PROSPECT HEIGHTS — Dioceses throughout the U.S., including Brooklyn, are about to make a handoff to their parishes in the second yearlong phase of the National Eucharistic Revival.
The three-year revival aims to help Catholics forge deeper relationships with the Savior Christ through his real presence in the Eucharist.
Called “The Year of Parish Revival,” this second part also starts on Corpus Christi Sunday (June 11) — the feast of the Body and Blood of Christ.
Throughout the coming year, each parish in the U.S. is asked to help its members grow in the faith by joining in grassroots efforts inspired by four “invitations.” They include: reinvigorated worship, personal encounters with Christ, robust formation, and sending missionaries to reconnect with lapsed Catholics and serve the poor.
Bishop Robert Brennan said, “Having traveled throughout Brooklyn and Queens, especially during the Synod and the Lenten Pilgrimage, I can honestly say I do get a deep sense that within our parishes there is indeed a great love for the Eucharist.”
He noted that there will be parish and deanery eucharistic processions on the feast of the Body and Blood of Christ. The processions “are concrete expressions of our real commitment to bring our faith out into the neighborhood,” he said.
Tim Glemkowski, executive director for the 2024 National Eucharistic Congress, has said the parish year of the revival is “the most important one” of the three. That is because it is intended to “create eucharistic communities, communities that are full of life because they’ve received life from the source of life,” he said.
Planning for this second phase began with the diocese’s 22 deaneries, said Father Joseph Gibino, vicar for evangelization and catechesis.
“Each deanery has been asked to do something for Corpus Christi, to decide how they would celebrate the solemnity of the Body and Blood of Christ,” Father Gibino said. “And each deanery is doing something a little different.
“For example, in Queens, we have a parish that on Thursday, June 8, is going to have a 7 p.m. Mass for all of the parishes in the deanery. Then on Sunday, the actual feast day, each parish will celebrate in their own ways.
“After that, we’re going to be doing a number of events to gather all of the parishes together.”

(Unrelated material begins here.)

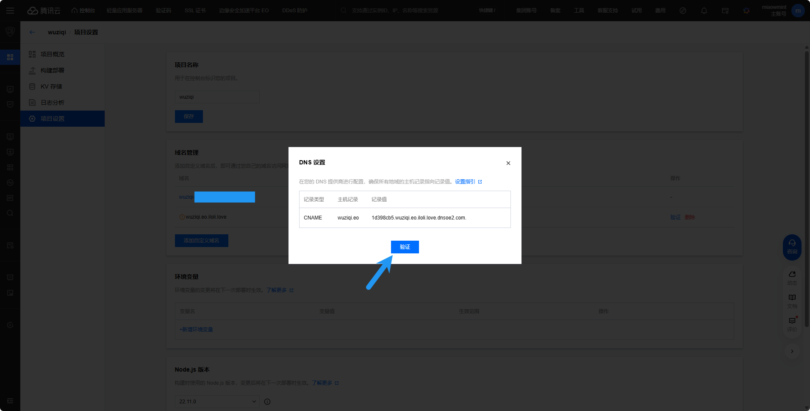Click the 腾讯云 logo
The image size is (810, 411).
(x=44, y=11)
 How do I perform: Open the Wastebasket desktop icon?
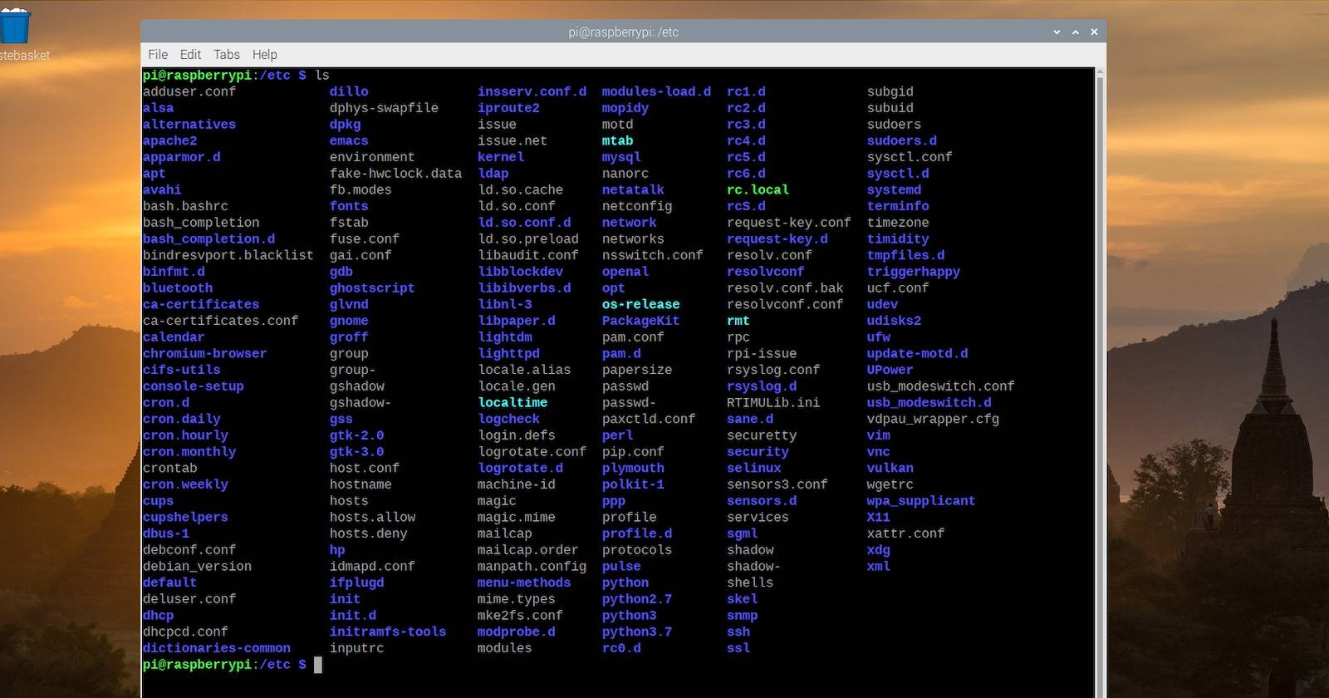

The first event will be a diocesan celebration Saturday, Oct. 7, at Maimonides Park in Coney Island, home of the Brooklyn Cyclones minor league baseball team. Youth activities, family catechesis, a eucharistic procession, and Mass highlight the day.
“We look forward to a large gathering as we celebrate our Catholic faith and the encounter with Jesus truly present in the Eucharist,” Bishop Brennan said.

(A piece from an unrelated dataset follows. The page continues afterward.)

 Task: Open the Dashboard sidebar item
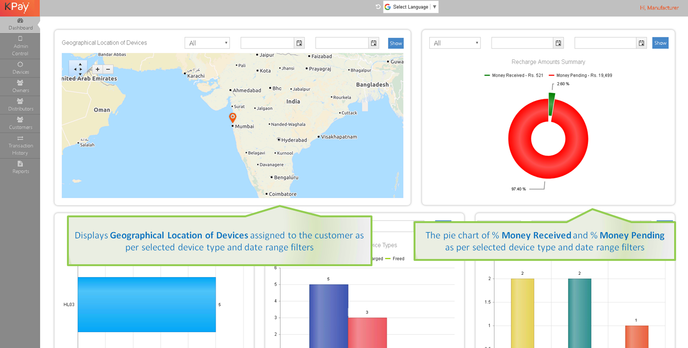point(20,24)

Father Gibino said, “We’re then going to suggest that, during Advent, each parish has a parish mission or Advent study.”
That would involve a four-week Scripture program focused on the Eucharist.
Although the parishes are expected to develop their own grassroots activities, they will have guidance from a 24-page document produced by the nonprofit group that is organizing the 10th National Eucharistic Congress in 2024.
Pastors and parish leaders can use The Year of Parish Revival “Leader’s Playbook” to explore ways to share the “four invitations.” It was released May 1 in pdf form. It’s free and available at eucharisticrevival.org/lead.
Father Gibino noted, however, that the playbook is not a rigid directive, but a blueprint for parish leaders to glean ideas — an important consideration for the Diocese of Brooklyn, the “Diocese of Immigrants.”
“We have so much cultural diversity and so many languages that we really need to adapt the playbook so that it can be used in so many different ways,” he said.
The U.S. Conference of Catholic Bishops called for the three-year revival in response to a 2019 Pew Research Poll that asserted only 31% of U.S. Catholics believe in the real presence of Jesus in the Eucharist.
But the bishops resolved to redirect Catholics to the real presence in the Eucharist. There, they insist, people can grow to be better parents, children, friends, and neighbors and receive the strength to live their lives in harmony with God’s will.
The revival began with the Year of Diocesan Revival on Corpus Christi Sunday last year, June 19. The first-year focus was to equip dioceses to inspire pursuits of the four invitations.
The Lenten Pilgrimage in Brooklyn and Queens was born out of the diocesan revival.
Bishop Brennan envisioned the pilgrimage as part of the National Eucharistic Revival to reinvigorate the faith in the presence of Jesus in the Eucharist.
Father Gibino confirmed the pilgrimage will return in 2024, with a new slate of participating parishes. The 42 parishes volunteer to host “stations” for eucharistic adoration and Mass, although there could be a few repeats from this year’s roster.
For example, he noted, the Basilica Cathedral of St. James in Downtown Brooklyn is where the Lenten Pilgrimage began this year on Feb. 22, Ash Wednesday. “The cathedral is the obvious place to start again,” Father Gibino said.
The third phase is the Year of Mission, to be highlighted by the National Eucharistic Congress, July 17-21, 2024 in Indianapolis.